SRI LANKA: Focus on food insecurity in Jaffna
Parameswary Rasakumar struggles to feed her family
JAFFNA, 9 July 2012 (IRIN) - In Sri Lanka’s northern Jaffna District, Parameswary Rasakumar, 32, a mother of two, points to an assortment of red plastic containers on the floor of her makeshift shelter, holding what little food the family has. “That’s it. That’s all the food we have in the house at the moment.”
Her husband works as a casual day labourer. “We no longer get any food assistance from the government and now have to buy food on credit. When my husband doesn’t work we go without.” A lack of basic services, including water supply and sanitation, is exacerbating living conditions.

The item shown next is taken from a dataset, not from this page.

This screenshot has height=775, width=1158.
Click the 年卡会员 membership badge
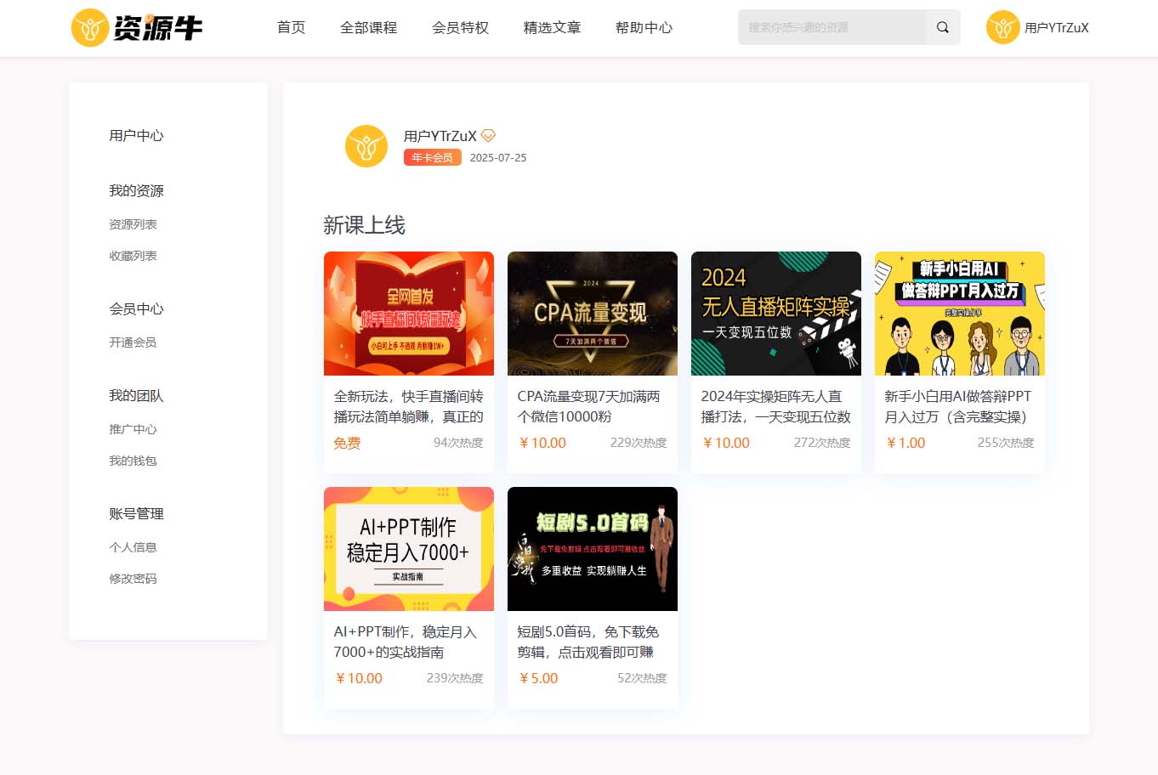(x=432, y=157)
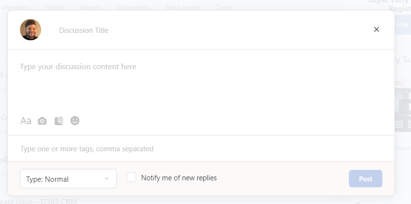Open the Type: Normal dropdown

click(x=68, y=179)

Jaffna District comprises a peninsula and seven inhabited islands at the extreme northern tip of the island, and such stories are not uncommon among the more than 580,000 inhabitants, who are still recovering from a civil war that began in 1983 - one of the world’s longest conflicts.
Hundreds of thousands of people who fled the fighting
have returned to Northern Province since the conflict between government forces and the Liberation Tigers of Tamil Eelam (LTTE), who had been fighting for an independent Tamil homeland, ended in 2009.
The province comprises five districts: Jaffna, Kilinochchi, Vavuniya, Mannar and Mullaitivu.
More than three years on, over 300,000 of the people displaced after 2008, when renewed fighting broke out, have returned to their places of origin in the north. This number includes almost 53,000 who have come back to Jaffna District, the UN Refugee Agency (UNHCR) said, where nearly 40 percent of these people are still living with host families.
But unlike most returnees in Jaffna, Parameswary was displaced more than 20 years earlier; underscoring the protracted humanitarian impact of this war.
Pockets of food insecurity remain across the north, including severe malnutrition, with many returnees now skipping meals and going into debt to buy food, aid agencies say.
In a recent nutritional survey in the north, the World Food Programme (WFP) estimated that more than 19,000 children under the age of five were suffering acute malnutrition.
New WFP findings
The preliminary findings of a 2012 comprehensive food security assessment (CFSA) by WFP, yet to be released, indicate that 44 percent of households in the five districts of Northern Province are food insecure (37 percent moderately food insecure and 7 percent severely food insecure).
A similar survey by WFP and the government in 2011 found over 60 percent of households in Northern Province were food insecure (46 percent moderately food insecure and 15 percent severely food insecure).
"While there have been improvements, without doubt, food insecurity continues to be a serious cause for concern across pockets of the north. People there are really struggling," said Julia Vasconcelos, head of WFP's area office for Northern Province, citing rising food prices, lack of job opportunities, and high levels of poverty as contributing factors.
Among the 3,800 households interviewed across eight districts in the north and east - Jaffna, Kilinochchi, Vavunya, Mullaitivu, Mannar, Trincomalee, Batticaloa, and Ampara - food insecurity was particularly pronounced in Jaffna.
At present 55 percent of Jaffna residents are food insecure (44 percent moderately food insecure and 11 percent severely food insecure). Of the 111,457 families now classified as food insecure in the five northern districts more than 65 percent, or 73,404 families, are in Jaffna.
While overall poverty levels across the north have dropped in the past year, 55 percent of households in Jaffna continue to live under a poverty line of less than US$1 per day per person, the findings revealed.
Fruit, vegetables, and other food are readily available in the local market, but “People simply don’t have the money [to buy enough food],” said Rashkarn Marthraja, a butcher in Jaffna. The price of rice, a staple part of the Sri Lankan diet, has remained largely stable, but prices for dairy products, meat and other items have seen a dramatic increase. “Last year a kilo of meat cost 700 Sri Lankan rupees (US$5.23). Today it costs 1,100 rupees ($8.22),” he said.
By comparison, Kilinochchi District, once the heartland of the conflict, has reported a significant drop in the number of food insecure people, from 84 percent (54 percent moderately food insecure and 30 percent severely food insecure) in 2011, to 24 percent (22 percent moderately food insecure and 2 percent severely) in 2012.
An increased intake of fruit, dairy and meat products have improved people’s diets in the area, the CFSA noted. Food experts cite the recent economic boom in the area, coupled with lower levels of poverty, as some of the reasons.
The prospects of similar improvement for the residents of Jaffna will require more time and livelihood support; a fact the Sri Lankan government is well aware of.
“Livelihoods remain problematic in Jaffna, and this is undermining the food security situation,” Suntharam Arumainayaham, the Government Agent and most senior official in Jaffna, told IRIN. “This is where we need the most assistance and support.”
According to WFP’s recent findings, 38 percent of households in Jaffna report using credit to meet their food expenditures, while 90 percent report at least one family member or more unemployed or actively looking for a job.